### Quoted passage
=====
What to steal: Link from your error messages and docs directly to your status page. If a developer hits a 500 error, the status page link should be one click away.
4. Atlassian Status (status.atlassian.com)
What they do well: Atlassian runs multiple products (Jira, Confluence, Trello, Bitbucket) and their status page handles product separation cleanly. You can view status by product or by region, which matters when an issue affects Jira Cloud US but not EU.
Their post-incident reports (PIRs) are particularly detailed - they publish root cause analyses within a few days of major incidents, which builds long-term trust even after a bad outage.
What could be better: Atlassian has taken criticism for being overly conservative with their status page - sometimes posting "investigating" when customers are already widely experiencing issues, or using "degraded performance" language when "significant outage" would be more accurate.
What to steal: Post-incident reports. Publishing a root cause analysis 48–72 hours after a major incident turns a bad moment into a trust-building one. It shows customers that you take reliability seriously.
5. Vercel Status (vercel-status.com)
What they do well: Vercel's status page reflects their product's architecture well: deployments, edge network, build system, and the dashboard are tracked separately. Given that Vercel serves developers who care deeply about deployment pipeline health, this granularity is exactly right.
The page loads fast (fitting, for Vercel) and the incident history is complete back to 2019, giving enterprise customers a multi-year reliability record to review during vendor evaluation.
What could be better: Component descriptions could be clearer for non-Vercel-native users. "Edge Network" and "Deployments" are meaningful to Vercel users, but a customer whose site is down just wants to know "is my website affected?"
What to steal: Maintain multi-year incident history. Customers evaluating your product for enterprise contracts will scroll back through 18–24 months. Gaps in history are a red flag.
6. Notion Status (status.notion.so)
What they do well: Notion keeps it simple. Their page lists four components (Web app, Desktop app, Mobile app, API) and the incident list is clean and chronological. The recent incident update times are always clearly visible.
Notion is also good at subscriber notifications - when they post an incident update, email subscribers get it within minutes, which reduces the "is anyone working on this?" anxiety among customers.
What could be better: The component list is probably too minimal. A Notion database sync failing is a very different incident than the entire web app being down, but both might appear as "Web app" degradation.
What to steal: Email subscription with fast delivery. The 30-minute lag between posting an update and customers receiving the email is the single most common complaint about status page notifications.
7. Linear Status (linearstatus.com)
What they do well: Linear's status page is a good example of matching the status page design to the brand. It's clean, minimal, and fast - consistent with the product itself. The component list covers the right things for a project management tool: web app, mobile apps, API, sync, and webhooks.
Linear is notably good at incident communication tone - their updates are written by engineers, not by marketing, and it shows. The language is direct and technically honest.
=====
### Data
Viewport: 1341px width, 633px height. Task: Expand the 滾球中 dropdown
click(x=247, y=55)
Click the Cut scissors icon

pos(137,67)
=====
### Objectives
1: According to the article on status pages, how far back is Vercel's incident history complete?
2: Pick up the article on status pages after its last sentence and keep writing.
The lines above aren't needed here.

### Written responses
1: It is complete back to 2019.

2:
What could be better: The public incident history is shorter than competitors. For teams evaluating Linear for enterprise use, a longer history would help.
What to steal: Engineering-voice incident updates. Updates that say "we've identified a deadlock in the sync worker" are far more credible than "we're experiencing performance issues." Technical honesty builds trust with technical users.
8. Fly.io Status (status.fly.io)
What they do well: Fly.io is a distributed platform where regional failures are common and expected. Their status page handles this by listing individual regions (ams, bom, cdg, den, dfw, ewr, fra, hkg, iad, lax, lhr, maa, mad, mia, nrt, ord, sea, sin, sjc, syd, yul, yyz) and their current health.
This is the right model for any infrastructure provider with genuine geographic distribution - customers can immediately see "ord is degraded, everything else is fine" rather than getting a vague "partial outage" message.
What could be better: The sheer number of regions makes the default view dense. A map-based view (like Cloudflare's) would make geographic issues easier to interpret at a glance.
What to steal: If you have multiple regions or datacenters, list them individually. "US-East is degraded" is 10x more useful than "some customers may experience issues."
9. Supabase Status (status.supabase.com)
What they do well: Supabase lists their components in a way that matches how developers think about their product: Database, Auth, Storage, Realtime, Edge Functions, and Dashboard are all tracked separately. A Realtime issue doesn't affect Storage, and the status page makes that clear.
Supabase also does something few status pages bother with: they link from their status page directly to their incident communication on their blog or Discord when there's a major event, so customers can follow the full conversation rather than just reading terse status updates.
What could be better: Update frequency during incidents can be slow. The worst status pages are ones that go dark during an active outage, and Supabase has had occasional long gaps between updates.
What to steal: Link out to richer incident communication. A status page update of "investigating" is less useful than "investigating - follow our Discord for real-time updates." Give customers a place to go.
10. Shopify Status (shopifystatus.com)
What they do well: Shopify runs critical e-commerce infrastructure where downtime has direct, immediate revenue impact for merchants. Their status page reflects this urgency: component separation is detailed (Online Store, Checkout, Admin, API, Shopify Payments, Shipping, Point of Sale), and incident descriptions are explicit about merchant impact.
For major incidents, Shopify maintains an active Twitter presence alongside the status page, which gives real-time context for merchants who are already on social media when something goes wrong.
What could be better: Shopify's status page occasionally understates severity during incidents - "degraded performance" when merchants are reporting checkout failures is a trust problem. Customers accept outages; they don't accept being misled about severity.
What to steal: Make the revenue impact explicit. "Checkout is affected" hits differently than "some API requests may fail." Speak the customer's language.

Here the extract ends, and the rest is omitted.